— begin PROVIDED RECORDS —
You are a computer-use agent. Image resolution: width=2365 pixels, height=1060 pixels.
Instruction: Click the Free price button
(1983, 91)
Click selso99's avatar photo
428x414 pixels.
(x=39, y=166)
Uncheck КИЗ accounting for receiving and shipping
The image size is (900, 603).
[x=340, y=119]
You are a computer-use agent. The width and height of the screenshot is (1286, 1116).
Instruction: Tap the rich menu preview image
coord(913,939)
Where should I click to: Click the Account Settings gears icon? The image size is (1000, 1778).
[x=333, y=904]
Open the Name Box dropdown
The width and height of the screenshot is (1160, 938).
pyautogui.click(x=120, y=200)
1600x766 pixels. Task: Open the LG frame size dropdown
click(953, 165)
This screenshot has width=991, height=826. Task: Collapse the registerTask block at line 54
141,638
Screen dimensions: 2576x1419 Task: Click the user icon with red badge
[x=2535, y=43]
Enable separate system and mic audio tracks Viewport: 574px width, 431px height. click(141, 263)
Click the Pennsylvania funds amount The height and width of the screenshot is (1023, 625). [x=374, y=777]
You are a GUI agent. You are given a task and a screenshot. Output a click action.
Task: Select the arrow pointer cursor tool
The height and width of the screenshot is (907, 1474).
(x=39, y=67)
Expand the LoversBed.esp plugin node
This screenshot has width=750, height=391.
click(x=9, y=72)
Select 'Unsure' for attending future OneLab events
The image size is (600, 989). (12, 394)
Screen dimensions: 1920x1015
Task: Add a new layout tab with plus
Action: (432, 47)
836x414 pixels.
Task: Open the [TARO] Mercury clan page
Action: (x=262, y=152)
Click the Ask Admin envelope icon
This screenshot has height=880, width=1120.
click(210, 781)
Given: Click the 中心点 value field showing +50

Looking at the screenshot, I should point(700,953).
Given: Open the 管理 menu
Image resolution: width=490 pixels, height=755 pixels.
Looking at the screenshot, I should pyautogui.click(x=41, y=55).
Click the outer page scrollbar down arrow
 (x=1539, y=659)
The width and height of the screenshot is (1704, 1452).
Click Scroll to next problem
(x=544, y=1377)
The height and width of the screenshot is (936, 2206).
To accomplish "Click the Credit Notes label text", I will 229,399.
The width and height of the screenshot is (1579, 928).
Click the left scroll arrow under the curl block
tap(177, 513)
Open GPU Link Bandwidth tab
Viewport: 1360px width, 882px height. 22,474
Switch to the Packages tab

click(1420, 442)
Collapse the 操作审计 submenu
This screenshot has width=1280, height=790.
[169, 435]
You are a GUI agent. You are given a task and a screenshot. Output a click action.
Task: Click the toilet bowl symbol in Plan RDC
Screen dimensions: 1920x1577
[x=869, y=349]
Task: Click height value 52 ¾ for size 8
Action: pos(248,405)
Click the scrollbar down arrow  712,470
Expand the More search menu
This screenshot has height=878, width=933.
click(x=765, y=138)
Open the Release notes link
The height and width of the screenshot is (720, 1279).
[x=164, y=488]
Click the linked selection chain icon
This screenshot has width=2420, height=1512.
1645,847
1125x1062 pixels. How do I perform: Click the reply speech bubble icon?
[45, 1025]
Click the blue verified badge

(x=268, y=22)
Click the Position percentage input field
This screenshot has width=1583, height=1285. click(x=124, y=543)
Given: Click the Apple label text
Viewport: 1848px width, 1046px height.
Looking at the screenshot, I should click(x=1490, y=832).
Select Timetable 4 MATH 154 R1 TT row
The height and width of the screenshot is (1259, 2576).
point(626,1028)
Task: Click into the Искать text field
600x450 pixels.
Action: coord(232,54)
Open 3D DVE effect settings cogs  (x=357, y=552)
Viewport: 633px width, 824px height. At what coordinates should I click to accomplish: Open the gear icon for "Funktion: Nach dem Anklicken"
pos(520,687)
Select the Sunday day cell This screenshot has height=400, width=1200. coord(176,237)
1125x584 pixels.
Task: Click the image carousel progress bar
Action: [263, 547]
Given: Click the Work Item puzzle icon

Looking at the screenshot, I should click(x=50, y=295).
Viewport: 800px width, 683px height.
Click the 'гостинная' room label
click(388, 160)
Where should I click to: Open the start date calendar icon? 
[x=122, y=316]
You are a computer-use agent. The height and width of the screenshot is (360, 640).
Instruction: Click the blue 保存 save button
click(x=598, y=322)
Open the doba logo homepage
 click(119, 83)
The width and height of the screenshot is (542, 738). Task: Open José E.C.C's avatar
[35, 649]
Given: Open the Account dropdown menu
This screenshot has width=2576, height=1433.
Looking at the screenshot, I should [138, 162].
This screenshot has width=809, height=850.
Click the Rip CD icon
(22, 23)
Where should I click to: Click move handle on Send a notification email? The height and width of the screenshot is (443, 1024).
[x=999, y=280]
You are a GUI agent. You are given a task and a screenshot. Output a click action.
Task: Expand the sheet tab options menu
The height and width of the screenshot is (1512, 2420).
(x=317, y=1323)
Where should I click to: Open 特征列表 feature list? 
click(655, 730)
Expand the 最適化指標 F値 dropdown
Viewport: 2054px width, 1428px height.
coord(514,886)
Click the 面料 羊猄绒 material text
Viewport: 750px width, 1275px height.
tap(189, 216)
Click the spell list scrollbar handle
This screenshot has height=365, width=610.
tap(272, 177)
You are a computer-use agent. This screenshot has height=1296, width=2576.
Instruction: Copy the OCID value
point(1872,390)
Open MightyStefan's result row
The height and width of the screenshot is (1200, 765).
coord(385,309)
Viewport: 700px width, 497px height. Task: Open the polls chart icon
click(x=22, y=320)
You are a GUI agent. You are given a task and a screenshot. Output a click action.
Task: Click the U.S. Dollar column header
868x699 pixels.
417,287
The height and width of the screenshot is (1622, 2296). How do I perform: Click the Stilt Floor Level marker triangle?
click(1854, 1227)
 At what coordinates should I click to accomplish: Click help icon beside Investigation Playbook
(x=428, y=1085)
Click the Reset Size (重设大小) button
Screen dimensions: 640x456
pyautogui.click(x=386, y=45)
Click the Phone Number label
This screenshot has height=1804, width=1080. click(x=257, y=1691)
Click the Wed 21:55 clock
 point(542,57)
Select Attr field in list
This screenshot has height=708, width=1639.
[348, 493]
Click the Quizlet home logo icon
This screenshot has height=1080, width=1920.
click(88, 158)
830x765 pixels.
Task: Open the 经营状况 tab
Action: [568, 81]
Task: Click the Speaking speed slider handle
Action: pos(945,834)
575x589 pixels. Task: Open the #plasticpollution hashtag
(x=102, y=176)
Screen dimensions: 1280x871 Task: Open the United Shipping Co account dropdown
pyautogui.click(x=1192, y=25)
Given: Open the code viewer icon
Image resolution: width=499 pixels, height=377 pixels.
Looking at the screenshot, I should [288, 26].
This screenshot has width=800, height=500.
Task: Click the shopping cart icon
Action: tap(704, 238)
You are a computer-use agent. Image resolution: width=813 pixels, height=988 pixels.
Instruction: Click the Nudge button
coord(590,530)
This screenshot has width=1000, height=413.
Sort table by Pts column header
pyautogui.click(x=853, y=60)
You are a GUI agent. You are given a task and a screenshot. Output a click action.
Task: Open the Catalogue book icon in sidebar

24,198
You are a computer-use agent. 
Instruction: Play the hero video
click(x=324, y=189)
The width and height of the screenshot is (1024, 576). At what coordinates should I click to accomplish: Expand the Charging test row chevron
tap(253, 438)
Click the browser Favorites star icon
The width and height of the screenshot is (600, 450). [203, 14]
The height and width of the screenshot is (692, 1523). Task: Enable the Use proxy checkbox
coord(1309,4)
— end PROVIDED RECORDS —
§ PROBLEM DESCRIPTION
Please turn the lines above into a Markdown table with a Row column numbering each one and a Line column holding its text, leaving out blank lines.

§ RIGHT ANSWER
| Row | Line |
|---|---|
| 1 | You are a computer-use agent. Image resolution: width=2365 pixels, height=1060 pixels. |
| 2 | Instruction: Click the Free price button |
| 3 | (1983, 91) |
| 4 | Click selso99's avatar photo |
| 5 | 428x414 pixels. |
| 6 | (x=39, y=166) |
| 7 | Uncheck КИЗ accounting for receiving and shipping |
| 8 | The image size is (900, 603). |
| 9 | [x=340, y=119] |
| 10 | You are a computer-use agent. The width and height of the screenshot is (1286, 1116). |
| 11 | Instruction: Tap the rich menu preview image |
| 12 | coord(913,939) |
| 13 | Where should I click to: Click the Account Settings gears icon? The image size is (1000, 1778). |
| 14 | [x=333, y=904] |
| 15 | Open the Name Box dropdown |
| 16 | The width and height of the screenshot is (1160, 938). |
| 17 | pyautogui.click(x=120, y=200) |
| 18 | 1600x766 pixels. Task: Open the LG frame size dropdown |
| 19 | click(953, 165) |
| 20 | This screenshot has width=991, height=826. Task: Collapse the registerTask block at line 54 |
| 21 | 141,638 |
| 22 | Screen dimensions: 2576x1419 Task: Click the user icon with red badge |
| 23 | [x=2535, y=43] |
| 24 | Enable separate system and mic audio tracks Viewport: 574px width, 431px height. click(141, 263) |
| 25 | Click the Pennsylvania funds amount The height and width of the screenshot is (1023, 625). [x=374, y=777] |
| 26 | You are a GUI agent. You are given a task and a screenshot. Output a click action. |
| 27 | Task: Select the arrow pointer cursor tool |
| 28 | The height and width of the screenshot is (907, 1474). |
| 29 | (x=39, y=67) |
| 30 | Expand the LoversBed.esp plugin node |
| 31 | This screenshot has width=750, height=391. |
| 32 | click(x=9, y=72) |
| 33 | Select 'Unsure' for attending future OneLab events |
| 34 | The image size is (600, 989). (12, 394) |
| 35 | Screen dimensions: 1920x1015 |
| 36 | Task: Add a new layout tab with plus |
| 37 | Action: (432, 47) |
| 38 | 836x414 pixels. |
| 39 | Task: Open the [TARO] Mercury clan page |
| 40 | Action: (x=262, y=152) |
| 41 | Click the Ask Admin envelope icon |
| 42 | This screenshot has height=880, width=1120. |
| 43 | click(210, 781) |
| 44 | Given: Click the 中心点 value field showing +50 |
| 45 | Looking at the screenshot, I should point(700,953). |
| 46 | Given: Open the 管理 menu |
| 47 | Image resolution: width=490 pixels, height=755 pixels. |
| 48 | Looking at the screenshot, I should pyautogui.click(x=41, y=55). |
| 49 | Click the outer page scrollbar down arrow |
| 50 |  (x=1539, y=659) |
| 51 | The width and height of the screenshot is (1704, 1452). |
| 52 | Click Scroll to next problem |
| 53 | (x=544, y=1377) |
| 54 | The height and width of the screenshot is (936, 2206). |
| 55 | To accomplish "Click the Credit Notes label text", I will 229,399. |
| 56 | The width and height of the screenshot is (1579, 928). |
| 57 | Click the left scroll arrow under the curl block |
| 58 | tap(177, 513) |
| 59 | Open GPU Link Bandwidth tab |
| 60 | Viewport: 1360px width, 882px height. 22,474 |
| 61 | Switch to the Packages tab |
| 62 | click(1420, 442) |
| 63 | Collapse the 操作审计 submenu |
| 64 | This screenshot has width=1280, height=790. |
| 65 | [169, 435] |
| 66 | You are a GUI agent. You are given a task and a screenshot. Output a click action. |
| 67 | Task: Click the toilet bowl symbol in Plan RDC |
| 68 | Screen dimensions: 1920x1577 |
| 69 | [x=869, y=349] |
| 70 | Task: Click height value 52 ¾ for size 8 |
| 71 | Action: pos(248,405) |
| 72 | Click the scrollbar down arrow  712,470 |
| 73 | Expand the More search menu |
| 74 | This screenshot has height=878, width=933. |
| 75 | click(x=765, y=138) |
| 76 | Open the Release notes link |
| 77 | The height and width of the screenshot is (720, 1279). |
| 78 | [x=164, y=488] |
| 79 | Click the linked selection chain icon |
| 80 | This screenshot has width=2420, height=1512. |
| 81 | 1645,847 |
| 82 | 1125x1062 pixels. How do I perform: Click the reply speech bubble icon? |
| 83 | [45, 1025] |
| 84 | Click the blue verified badge |
| 85 | (x=268, y=22) |
| 86 | Click the Position percentage input field |
| 87 | This screenshot has width=1583, height=1285. click(x=124, y=543) |
| 88 | Given: Click the Apple label text |
| 89 | Viewport: 1848px width, 1046px height. |
| 90 | Looking at the screenshot, I should click(x=1490, y=832). |
| 91 | Select Timetable 4 MATH 154 R1 TT row |
| 92 | The height and width of the screenshot is (1259, 2576). |
| 93 | point(626,1028) |
| 94 | Task: Click into the Искать text field |
| 95 | 600x450 pixels. |
| 96 | Action: coord(232,54) |
| 97 | Open 3D DVE effect settings cogs  (x=357, y=552) |
| 98 | Viewport: 633px width, 824px height. At what coordinates should I click to accomplish: Open the gear icon for "Funktion: Nach dem Anklicken" |
| 99 | pos(520,687) |
| 100 | Select the Sunday day cell This screenshot has height=400, width=1200. coord(176,237) |
| 101 | 1125x584 pixels. |
| 102 | Task: Click the image carousel progress bar |
| 103 | Action: [263, 547] |
| 104 | Given: Click the Work Item puzzle icon |
| 105 | Looking at the screenshot, I should click(x=50, y=295). |
| 106 | Viewport: 800px width, 683px height. |
| 107 | Click the 'гостинная' room label |
| 108 | click(388, 160) |
| 109 | Where should I click to: Open the start date calendar icon?  |
| 110 | [x=122, y=316] |
| 111 | You are a computer-use agent. The height and width of the screenshot is (360, 640). |
| 112 | Instruction: Click the blue 保存 save button |
| 113 | click(x=598, y=322) |
| 114 | Open the doba logo homepage |
| 115 |  click(119, 83) |
| 116 | The width and height of the screenshot is (542, 738). Task: Open José E.C.C's avatar |
| 117 | [35, 649] |
| 118 | Given: Open the Account dropdown menu |
| 119 | This screenshot has width=2576, height=1433. |
| 120 | Looking at the screenshot, I should [138, 162]. |
| 121 | This screenshot has width=809, height=850. |
| 122 | Click the Rip CD icon |
| 123 | (22, 23) |
| 124 | Where should I click to: Click move handle on Send a notification email? The height and width of the screenshot is (443, 1024). |
| 125 | [x=999, y=280] |
| 126 | You are a GUI agent. You are given a task and a screenshot. Output a click action. |
| 127 | Task: Expand the sheet tab options menu |
| 128 | The height and width of the screenshot is (1512, 2420). |
| 129 | (x=317, y=1323) |
| 130 | Where should I click to: Open 特征列表 feature list?  |
| 131 | click(655, 730) |
| 132 | Expand the 最適化指標 F値 dropdown |
| 133 | Viewport: 2054px width, 1428px height. |
| 134 | coord(514,886) |
| 135 | Click the 面料 羊猄绒 material text |
| 136 | Viewport: 750px width, 1275px height. |
| 137 | tap(189, 216) |
| 138 | Click the spell list scrollbar handle |
| 139 | This screenshot has height=365, width=610. |
| 140 | tap(272, 177) |
| 141 | You are a computer-use agent. This screenshot has height=1296, width=2576. |
| 142 | Instruction: Copy the OCID value |
| 143 | point(1872,390) |
| 144 | Open MightyStefan's result row |
| 145 | The height and width of the screenshot is (1200, 765). |
| 146 | coord(385,309) |
| 147 | Viewport: 700px width, 497px height. Task: Open the polls chart icon |
| 148 | click(x=22, y=320) |
| 149 | You are a GUI agent. You are given a task and a screenshot. Output a click action. |
| 150 | Task: Click the U.S. Dollar column header |
| 151 | 868x699 pixels. |
| 152 | 417,287 |
| 153 | The height and width of the screenshot is (1622, 2296). How do I perform: Click the Stilt Floor Level marker triangle? |
| 154 | click(1854, 1227) |
| 155 |  At what coordinates should I click to accomplish: Click help icon beside Investigation Playbook |
| 156 | (x=428, y=1085) |
| 157 | Click the Reset Size (重设大小) button |
| 158 | Screen dimensions: 640x456 |
| 159 | pyautogui.click(x=386, y=45) |
| 160 | Click the Phone Number label |
| 161 | This screenshot has height=1804, width=1080. click(x=257, y=1691) |
| 162 | Click the Wed 21:55 clock |
| 163 |  point(542,57) |
| 164 | Select Attr field in list |
| 165 | This screenshot has height=708, width=1639. |
| 166 | [348, 493] |
| 167 | Click the Quizlet home logo icon |
| 168 | This screenshot has height=1080, width=1920. |
| 169 | click(88, 158) |
| 170 | 830x765 pixels. |
| 171 | Task: Open the 经营状况 tab |
| 172 | Action: [568, 81] |
| 173 | Task: Click the Speaking speed slider handle |
| 174 | Action: pos(945,834) |
| 175 | 575x589 pixels. Task: Open the #plasticpollution hashtag |
| 176 | (x=102, y=176) |
| 177 | Screen dimensions: 1280x871 Task: Open the United Shipping Co account dropdown |
| 178 | pyautogui.click(x=1192, y=25) |
| 179 | Given: Open the code viewer icon |
| 180 | Image resolution: width=499 pixels, height=377 pixels. |
| 181 | Looking at the screenshot, I should [288, 26]. |
| 182 | This screenshot has width=800, height=500. |
| 183 | Task: Click the shopping cart icon |
| 184 | Action: tap(704, 238) |
| 185 | You are a computer-use agent. Image resolution: width=813 pixels, height=988 pixels. |
| 186 | Instruction: Click the Nudge button |
| 187 | coord(590,530) |
| 188 | This screenshot has width=1000, height=413. |
| 189 | Sort table by Pts column header |
| 190 | pyautogui.click(x=853, y=60) |
| 191 | You are a GUI agent. You are given a task and a screenshot. Output a click action. |
| 192 | Task: Open the Catalogue book icon in sidebar |
| 193 | 24,198 |
| 194 | You are a computer-use agent.  |
| 195 | Instruction: Play the hero video |
| 196 | click(x=324, y=189) |
| 197 | The width and height of the screenshot is (1024, 576). At what coordinates should I click to accomplish: Expand the Charging test row chevron |
| 198 | tap(253, 438) |
| 199 | Click the browser Favorites star icon |
| 200 | The width and height of the screenshot is (600, 450). [203, 14] |
| 201 | The height and width of the screenshot is (692, 1523). Task: Enable the Use proxy checkbox |
| 202 | coord(1309,4) |